Task objective — Turn the records below into a two-column CSV with the header request_text,answer and one row per record. Put each record's text and its answer in separate quoted fields, replace line breaks with spaces, and leave out the pictures.

Information provided —
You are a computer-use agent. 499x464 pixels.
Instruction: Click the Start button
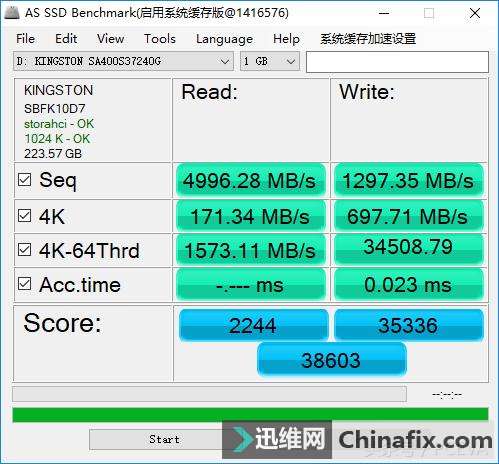point(164,439)
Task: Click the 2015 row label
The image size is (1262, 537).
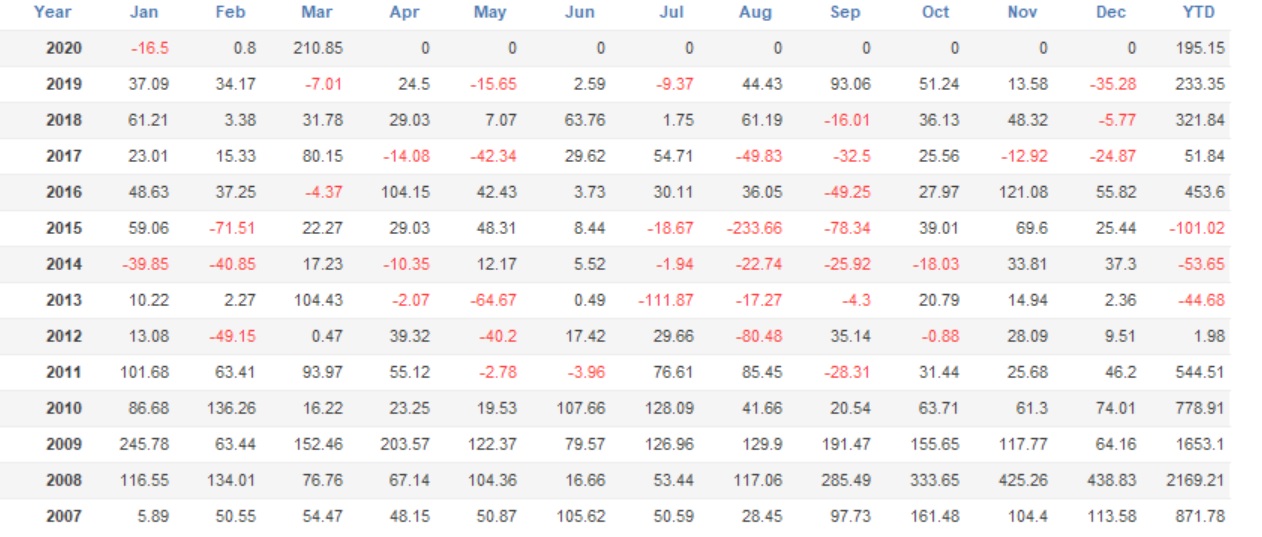Action: click(64, 228)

Finished answer —
request_text,answer
"You are a computer-use agent. 499x464 pixels. Instruction: Click the Start button","point(164,439)"
"Task: Click the 2015 row label The image size is (1262, 537).","Action: click(64, 228)"